According to Aberdeen Standard Investments, a London-listed global asset manager, holdings of foreign investors in the A-share market accounted for about 2.5 percent of total market capitalization as of June this year, up from 2.1 percent and 1.3 percent by the end of 2017 and 2016.

“We expect the proportion to rise in the following years, considering A shares’ inclusion in major global indexes such as the MSCI Emerging Markets Index,” said Nicholas Yeo, head of China Equities at Aberdeen.

The trend, Yeo said, will likely help improve corporate governance in mainland listed companies, because foreign investors prefer such companies to make their long-term investments sustainable.

To attract long-term capital, many Chinese listed companies are striving to improve corporate governance. Foreign investors are keen to see more Chinese companies, including State-owned enterprises, proactively making full disclosures about market-sensitive information. This includes information like incentives for senior executives, said Yeo.

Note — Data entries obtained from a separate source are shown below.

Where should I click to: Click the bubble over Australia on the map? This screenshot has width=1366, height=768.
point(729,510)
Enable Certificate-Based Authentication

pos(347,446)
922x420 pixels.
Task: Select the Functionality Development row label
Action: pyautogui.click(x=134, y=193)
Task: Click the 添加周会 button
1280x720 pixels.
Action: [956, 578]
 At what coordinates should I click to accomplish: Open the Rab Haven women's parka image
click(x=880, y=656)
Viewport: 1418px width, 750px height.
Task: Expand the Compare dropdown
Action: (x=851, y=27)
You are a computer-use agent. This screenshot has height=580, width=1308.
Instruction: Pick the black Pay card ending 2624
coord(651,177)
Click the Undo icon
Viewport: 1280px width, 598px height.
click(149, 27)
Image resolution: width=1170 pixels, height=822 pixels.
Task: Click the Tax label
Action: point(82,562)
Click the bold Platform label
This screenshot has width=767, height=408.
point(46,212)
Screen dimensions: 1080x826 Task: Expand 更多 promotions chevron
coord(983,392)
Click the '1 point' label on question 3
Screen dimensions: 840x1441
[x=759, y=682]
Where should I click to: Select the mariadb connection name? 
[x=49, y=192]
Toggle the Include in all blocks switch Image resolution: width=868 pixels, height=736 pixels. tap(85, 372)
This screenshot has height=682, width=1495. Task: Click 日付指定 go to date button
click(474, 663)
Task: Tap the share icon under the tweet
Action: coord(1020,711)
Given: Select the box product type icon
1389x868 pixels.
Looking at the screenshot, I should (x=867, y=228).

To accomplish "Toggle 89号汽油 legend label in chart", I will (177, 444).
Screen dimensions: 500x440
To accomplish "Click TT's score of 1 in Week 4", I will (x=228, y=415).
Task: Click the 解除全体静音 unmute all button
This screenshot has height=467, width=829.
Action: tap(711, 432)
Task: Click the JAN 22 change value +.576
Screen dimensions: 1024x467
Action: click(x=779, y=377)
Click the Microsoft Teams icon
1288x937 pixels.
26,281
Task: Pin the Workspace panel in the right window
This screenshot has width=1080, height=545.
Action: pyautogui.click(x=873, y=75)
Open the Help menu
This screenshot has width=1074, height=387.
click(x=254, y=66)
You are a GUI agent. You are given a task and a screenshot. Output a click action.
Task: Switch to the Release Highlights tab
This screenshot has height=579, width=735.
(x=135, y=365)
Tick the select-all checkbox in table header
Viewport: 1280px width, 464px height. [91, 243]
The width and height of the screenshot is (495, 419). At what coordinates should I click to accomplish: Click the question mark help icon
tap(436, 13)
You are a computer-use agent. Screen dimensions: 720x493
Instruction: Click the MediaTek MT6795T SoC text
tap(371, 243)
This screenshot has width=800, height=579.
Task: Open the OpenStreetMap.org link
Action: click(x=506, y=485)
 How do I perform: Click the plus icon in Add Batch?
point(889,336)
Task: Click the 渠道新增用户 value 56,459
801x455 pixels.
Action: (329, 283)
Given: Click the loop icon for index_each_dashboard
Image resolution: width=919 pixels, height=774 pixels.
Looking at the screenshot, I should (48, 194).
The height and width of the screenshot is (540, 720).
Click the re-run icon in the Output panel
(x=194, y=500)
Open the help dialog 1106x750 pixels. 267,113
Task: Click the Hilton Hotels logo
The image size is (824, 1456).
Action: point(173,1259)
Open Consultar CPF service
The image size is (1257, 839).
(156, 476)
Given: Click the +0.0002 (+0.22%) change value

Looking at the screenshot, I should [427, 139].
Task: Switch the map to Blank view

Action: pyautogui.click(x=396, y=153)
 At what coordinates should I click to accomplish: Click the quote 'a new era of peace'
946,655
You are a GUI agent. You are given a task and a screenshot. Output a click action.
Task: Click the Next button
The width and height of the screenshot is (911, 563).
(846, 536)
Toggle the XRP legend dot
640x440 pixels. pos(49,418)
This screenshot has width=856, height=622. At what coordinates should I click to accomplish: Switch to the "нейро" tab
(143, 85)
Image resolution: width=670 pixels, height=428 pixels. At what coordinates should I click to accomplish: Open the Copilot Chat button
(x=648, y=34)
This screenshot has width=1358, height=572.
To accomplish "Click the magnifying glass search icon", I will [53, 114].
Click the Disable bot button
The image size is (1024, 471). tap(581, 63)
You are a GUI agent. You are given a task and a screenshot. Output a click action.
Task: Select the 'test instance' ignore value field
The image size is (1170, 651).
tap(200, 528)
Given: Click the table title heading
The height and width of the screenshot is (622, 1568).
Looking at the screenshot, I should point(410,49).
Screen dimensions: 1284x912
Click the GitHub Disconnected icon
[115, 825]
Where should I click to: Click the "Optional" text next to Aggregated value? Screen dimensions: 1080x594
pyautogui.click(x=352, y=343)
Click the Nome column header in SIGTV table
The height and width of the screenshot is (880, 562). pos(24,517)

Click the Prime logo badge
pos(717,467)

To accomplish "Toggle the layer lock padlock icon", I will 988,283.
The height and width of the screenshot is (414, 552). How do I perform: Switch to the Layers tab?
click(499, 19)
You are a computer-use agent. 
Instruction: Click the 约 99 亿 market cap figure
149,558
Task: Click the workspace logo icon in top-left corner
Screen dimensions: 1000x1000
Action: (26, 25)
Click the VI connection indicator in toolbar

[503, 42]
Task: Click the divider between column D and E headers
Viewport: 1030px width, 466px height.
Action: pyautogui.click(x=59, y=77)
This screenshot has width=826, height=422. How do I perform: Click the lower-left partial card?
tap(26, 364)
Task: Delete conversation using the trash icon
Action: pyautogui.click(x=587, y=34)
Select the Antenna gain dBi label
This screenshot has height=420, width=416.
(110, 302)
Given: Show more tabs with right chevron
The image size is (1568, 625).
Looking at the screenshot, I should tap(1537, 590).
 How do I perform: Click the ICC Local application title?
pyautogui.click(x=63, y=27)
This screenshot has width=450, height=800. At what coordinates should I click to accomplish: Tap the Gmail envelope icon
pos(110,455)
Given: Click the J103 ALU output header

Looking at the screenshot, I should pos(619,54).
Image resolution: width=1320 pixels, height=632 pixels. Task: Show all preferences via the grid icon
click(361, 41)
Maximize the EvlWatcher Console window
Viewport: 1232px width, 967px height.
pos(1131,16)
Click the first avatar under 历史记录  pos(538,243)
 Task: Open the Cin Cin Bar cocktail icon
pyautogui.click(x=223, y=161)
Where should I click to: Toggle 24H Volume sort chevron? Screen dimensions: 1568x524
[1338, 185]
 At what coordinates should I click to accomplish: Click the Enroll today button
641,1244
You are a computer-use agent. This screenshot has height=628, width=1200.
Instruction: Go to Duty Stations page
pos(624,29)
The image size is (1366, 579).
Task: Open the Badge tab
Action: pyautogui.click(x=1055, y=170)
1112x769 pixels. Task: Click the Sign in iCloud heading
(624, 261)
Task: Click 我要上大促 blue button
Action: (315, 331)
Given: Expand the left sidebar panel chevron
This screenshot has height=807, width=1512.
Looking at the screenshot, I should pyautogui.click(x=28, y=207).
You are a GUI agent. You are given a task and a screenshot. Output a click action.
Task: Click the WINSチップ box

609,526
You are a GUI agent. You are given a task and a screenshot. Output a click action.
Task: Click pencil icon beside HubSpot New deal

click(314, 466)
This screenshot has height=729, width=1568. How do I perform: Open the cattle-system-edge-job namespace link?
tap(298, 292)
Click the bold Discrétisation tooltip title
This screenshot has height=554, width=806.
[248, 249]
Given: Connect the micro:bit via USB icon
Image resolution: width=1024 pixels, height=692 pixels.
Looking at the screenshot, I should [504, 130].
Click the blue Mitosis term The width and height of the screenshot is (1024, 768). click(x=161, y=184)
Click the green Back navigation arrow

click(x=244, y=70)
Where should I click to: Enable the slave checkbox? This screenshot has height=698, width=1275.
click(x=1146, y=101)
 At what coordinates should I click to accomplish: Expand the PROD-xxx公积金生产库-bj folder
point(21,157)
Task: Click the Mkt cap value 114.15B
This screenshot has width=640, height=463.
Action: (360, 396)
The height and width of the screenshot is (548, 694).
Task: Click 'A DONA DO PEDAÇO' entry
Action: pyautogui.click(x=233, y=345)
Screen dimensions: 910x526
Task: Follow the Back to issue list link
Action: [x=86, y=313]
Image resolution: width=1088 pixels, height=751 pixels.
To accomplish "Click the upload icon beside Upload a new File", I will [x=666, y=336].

“To increase foreign investors’ interest in A shares, policymakers have been adjusting rules.”

One such adjustment was to reduce trading suspensions. Compared to 2015, overall suspensions have declined by 80 percent this year, according to market data.

Zhang Xia, chief strategy analyst at China Merchants Securities, said foreign investors could help solve the twin problems of the Chinese stock market — the lack of long-term investments and the prevalence of short-term speculative trading.

Typically, foreign investors adopt long-term investment strategies, and prefer large-cap stocks and consumer stocks — which is likely to help those stocks to register good performance in the future, Zhang said.

“We are overweight on consumer discretionary … it’s a continuing theme for us,” said Kevin Anderson, head of Asia Pacific investments at State Street Global Advisors. He made the remark while sharing the company’s outlook on Chinese stocks for 2019 in a roundtable.

Foreign investors’ keen interest will likely make trading in large-cap A shares more active than before and their prices more elastic, said Hong Rong, founder of investor education platform Hongda Education and an MBA tutor at the Shanghai Advanced Institute of Finance.

“As foreign investors ‘lock’ part of their holdings in a large-cap stock to implement long-term investment strategies, a smaller trading volume can cause the same price changes, attracting more investors to trading in the stock,” Hong said.